Первая случилась в Калькутте. Нас привез туда сам Неру, ехавший по делу — он должен был участвовать в съезде губернаторов. Выкроив час для отдыха, он сам показал нам парк, подобного которому я никогда не видел раньше. В нем, раскинувшемся на много акров, были тропинки и лужайки, тенистые и солнечные места, и все это широкое пространство было не что иное, как одна гигантская смоковница! Такое могло сотворить только время. Это подтверждало мою веру, что все предопределяется терпением, идет ли речь о смоковнице, семейной жизни или человеческих цивилизациях: надо ждать, пока созреют плоды. Подобное чувство времени испытываешь, находясь в “соборе”, образуемом гигантскими тысячелетними секвойями в Калифорнии; их главное дерево-прародитель давно исчезло. В другой раз нам показали статую Будды в Бангалоре на вершине огромной скалы, царящей над долиной. Бесчисленные ступени ведут паломника на вершину, где расположена статуя сидящего Будды — примерно в пятьдесят раз больше человеческого роста, — безмятежно созерцающего окрестности. Мне рассказали, что раз в год его мажут медом и молоком. Я этого не видел, но оказался свидетелем более скромной церемонии. Незадолго до полудня мы подошли к кромке скалы над обрывом в несколько тысяч футов, под которым расстилалась долина. Глядя вдаль, мы заметили точку, она постепенно приближалась. Через несколько минут оказалось, что это орел — он сел позади нас, чтобы его покормили. Уже одного этого было бы достаточно, чтобы запомнить то солнечное утро, но оказалось, что увиденный нами орел — лишь последний в длинной череде своих сородичей, каждый день в полдень с незапамятных времен прилетающих кормиться к статуе Будды. Индийское чувство времени (питающее учение о реинкарнации), вера в то, что существующее принадлежит и прошлому, и будущему, и земле, и небесам, — это чувство до сих пор дает Индии ее стабильность. Я видел “потомственных” орлов, что послужило лишь наглядной иллюстрацией урока, который дал мне сам Неру. По его словам, принцип наследования был некогда столь нерушим, что в прошлом существовали потомственные чистильщики ушей: своим искусством, передаваемым от отца к сыну, они могли доводить человека до состояния экстаза. Расплатой за такое общественное устройство, разумеется, является то, что стабильность исключает всякое движение. Но когда я познакомился с Индией, движение было — в сторону строящихся городов, растущей промышленности, по сомнительному пути “прогресса”. Мне это не кажется столь уж счастливыми переменами.

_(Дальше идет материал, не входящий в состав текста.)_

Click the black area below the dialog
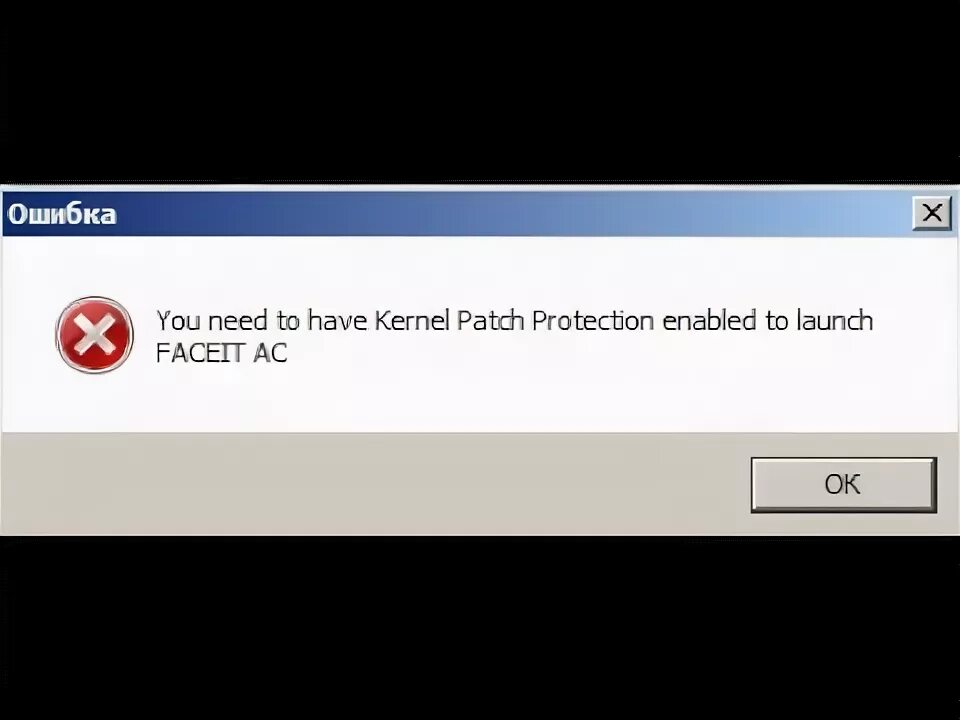Viewport: 960px width, 720px height. click(480, 628)
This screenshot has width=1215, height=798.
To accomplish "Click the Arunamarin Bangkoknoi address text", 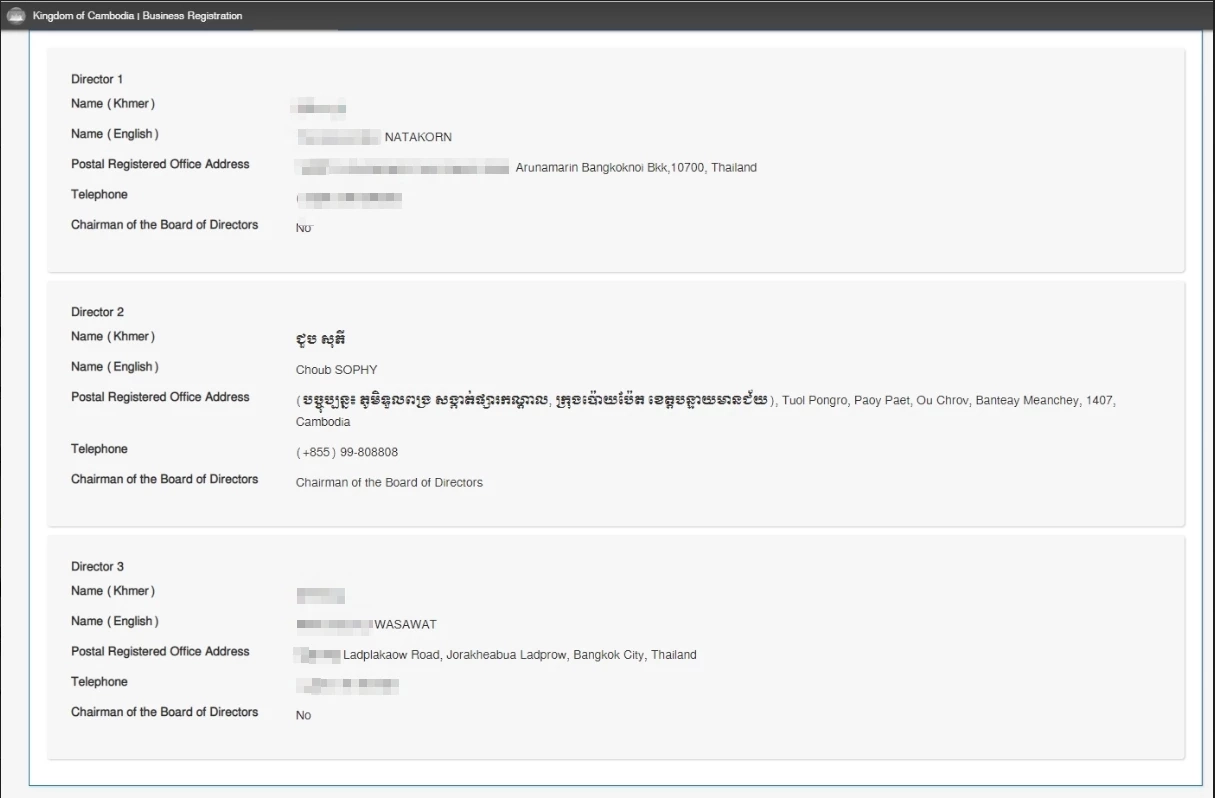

Парсы, при всем их сходстве с евреями (я присутствовал на свадьбе и на обряде посвящения мальчиков, как две капли воды похожих на еврейские), практикуют следующий своеобразный обычай: останки своих умерших они помещают на Башню Молчания на съедение грифам. Так поддерживается непрерывный круговорот жизни. Принадлежность к такому круговороту во многом освобождает человека от бремени своей уникальности. Жизнь и смерть — это не “все” и “ничто”, а лишь стадии в бесконечном потоке, которому каждый вверяет самого себя и которому вверено все сущее. Так что индийская музыка отражает индийскую жизнь, в ней нет определенного начала и конца; она течет беспрерывно из-под пальцев композитора-исполнителя. Настройка инструмента незаметно перетекает в развитие мелодии, которая может разворачиваться два, три часа и более без перерыва (ныне для трансляции по радио она делится на тридцатиминутные фрагменты).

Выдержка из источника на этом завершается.